▶ [Work task]: A faithful transcript of every entry is required; pictures do not belong in it.

▶ [Data extract]:
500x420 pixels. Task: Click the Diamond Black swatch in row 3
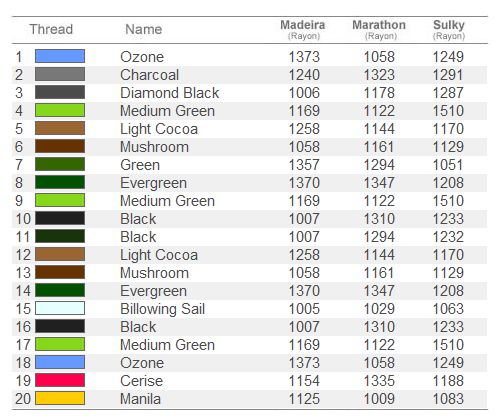pyautogui.click(x=60, y=92)
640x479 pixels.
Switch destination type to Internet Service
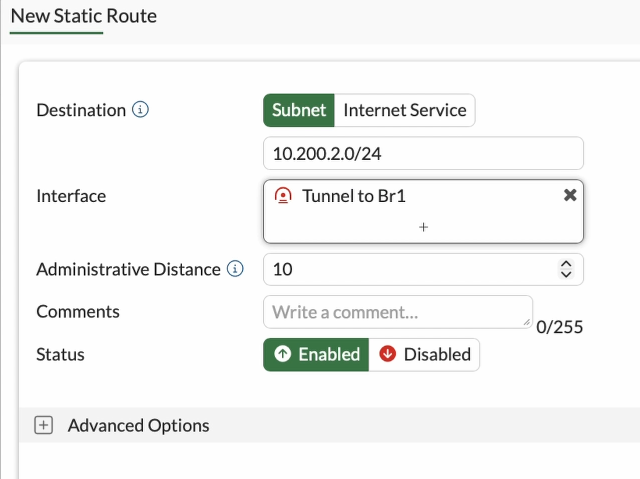[405, 110]
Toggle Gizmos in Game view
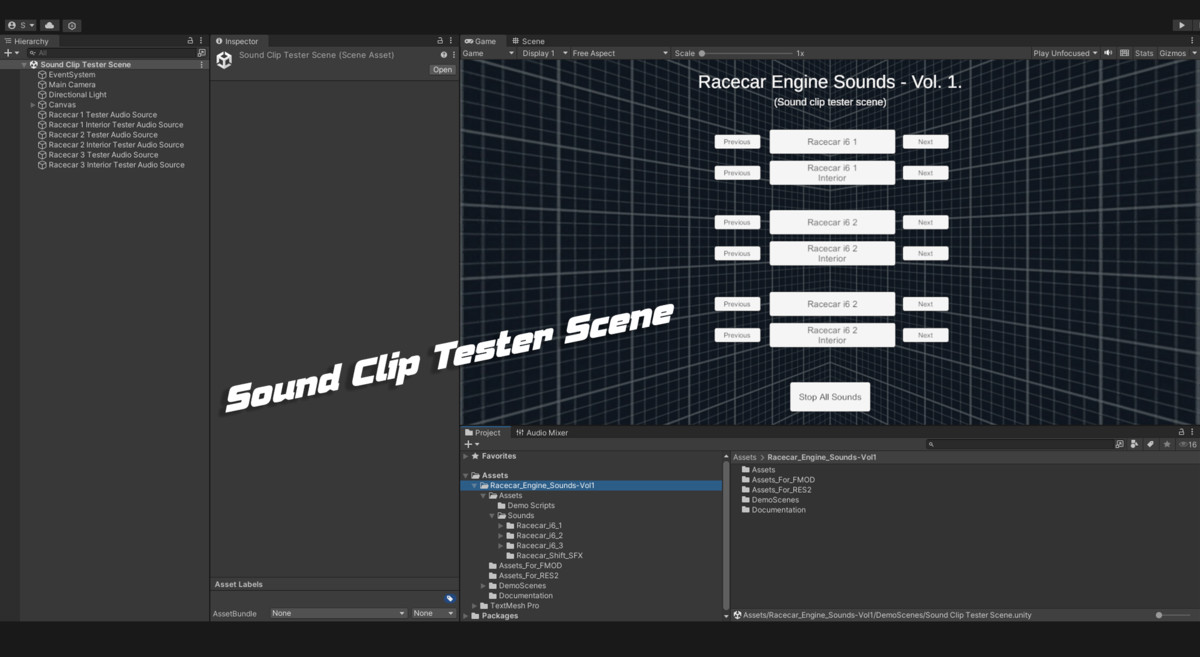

▶ [Answer to this problem]:
500x420 pixels. Task: Click the Diamond Black swatch in row 3
pyautogui.click(x=60, y=92)
640x479 pixels.
Switch destination type to Internet Service
[405, 110]
Toggle Gizmos in Game view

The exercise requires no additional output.